Es stellt sich dabei die Frage nach dem Erfolg des bilingualen Unterrichts: Schaffner gerät in Erklärungsnot, denn Umfragen existierten hierzu kaum. Nach seinem Eindruck führe der bilinguale Unterricht bei vielen zu „einem besseren Beherrschen einer Fremdsprache, die hier eine Regionalsprache darstellt, bei etwa der Hälfte sogar zu mehr (50 %). Wir dürfen dabei eins nicht vergessen: Deutschsprachige Familien seien auch hier eine Ausnahme, der Dialekt, vielfach als Küchensprache ohne moderne Funktion verhutzelt und spiele keine Vermittlungsfunktion mehr. Dennoch gebe es durchaus Familien, wo Dialekt oder Hochdeutsch bewusst gepflegt werde. Deutsch oder Dialekt werde dabei mehr im Elsass und bei den Evangelischen gesprochen, die noch Gottesdienste hätten, die zu drei Viertel auf Hochdeutsch stattfänden. Bei den Katholiken hingegen dominiere das Französische – eine für uns wohlbekannte Erfahrung. Auf einen Umstand weist Schaffner noch hin: Im Elsass handele es sich um eine gemischte Bevölkerung, die Altelsässer seien langsam in der Minderheit, so dass man die anderen für die Zweisprachigkeit gewinnen müsse. Hier kann Franz Schaffner durchaus von Erfolgen berichten: So besuchten den „paritätischen” Unterricht sogar Kinder, deren Großeltern aus Algerien, Polen oder Italien gekommen sind. Und noch etwas: Man mache oft die Erfahrung, dass die Eltern dieser Kinder mehr für den zweisprachigen Unterricht seien als „Stammelsässer”. So könnte nach Schaffners Eindruck der Deutschunterricht als ein Mittel dienen, die verschiedenen Teile der Bevölkerung zusammenzubringen. Die Kinder mit Migrationshintergrund könnten dann verstehen, dass die Großelternsprache einen Wert hat.

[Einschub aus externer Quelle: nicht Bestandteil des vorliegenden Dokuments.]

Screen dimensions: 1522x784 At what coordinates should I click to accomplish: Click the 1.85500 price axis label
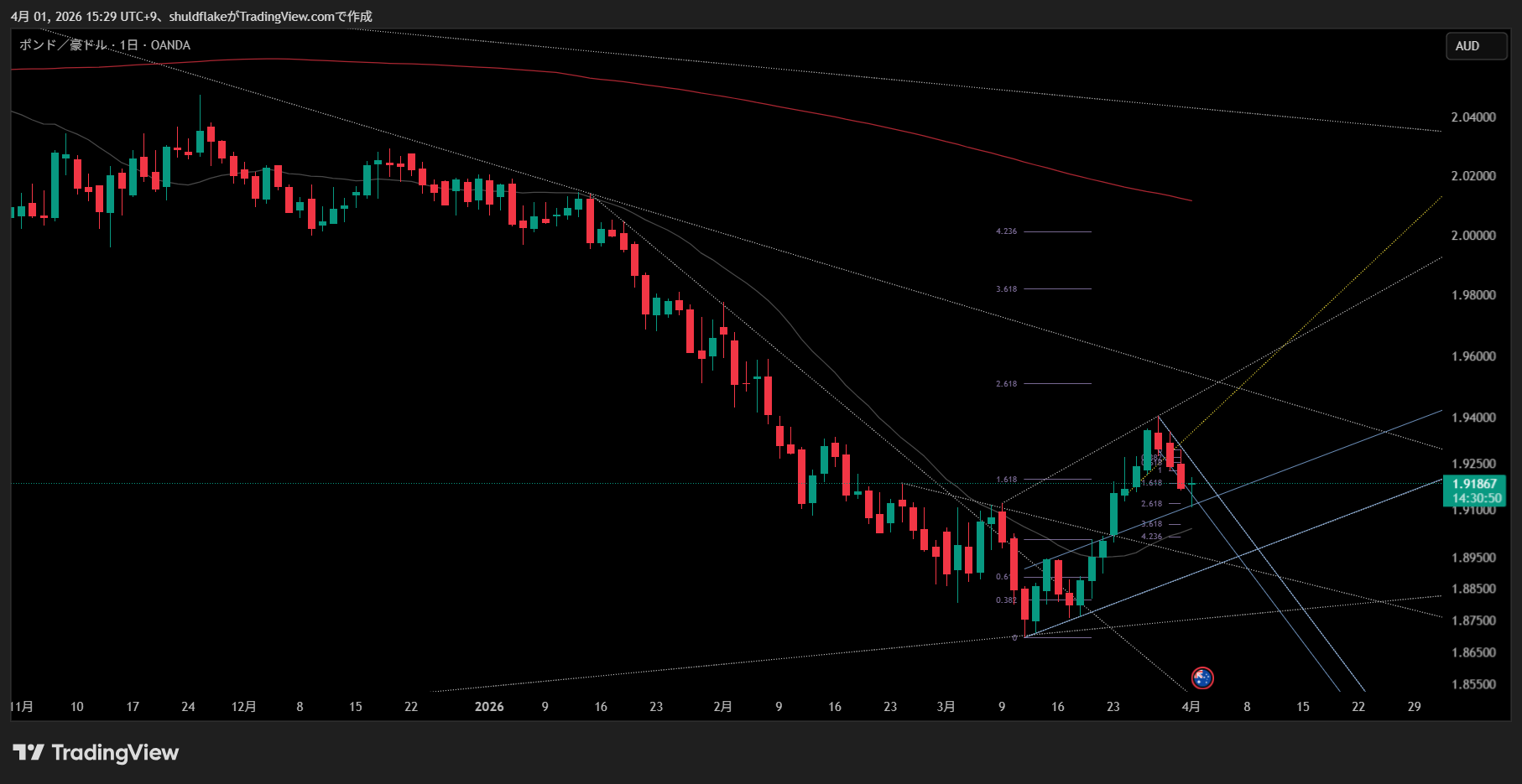[x=1473, y=684]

Auch Schaffner bestätigt die Aussagen der Käseverkäuferin aus Kolmar, dass fast jeder sich auf Deutsch verständigen könne. Dies liegt nach Ansicht des 77-Jährigen mitunter an dem Pendlerverkehr nach Deutschland und vor allem in die Schweiz, wo man mehr Dialekt spreche, was man aber schnell lerne. Dennoch habe die Zahl der Pendler abgenommen, was auch wissenschaftliche Untersuchungen bestätigen. Schaffner führt dies darauf zurück, dass die Eltern Dialekt sprächen und die vielen Jugendlichen von den nicht zweisprachigen Schul-Zügen Probleme bei der Einstellung bekämen; denn: Deutsche und Schweizer Firmen wollen Deutschsprachige, von der Konkurrenz aus Osteuropa ganz zu schweigen. Das Pendeln scheint dabei aber weitgehend einseitig zu sein: Schweizer kauften Bauernhöfe im Oberelsass, schmunzelt der Verleger.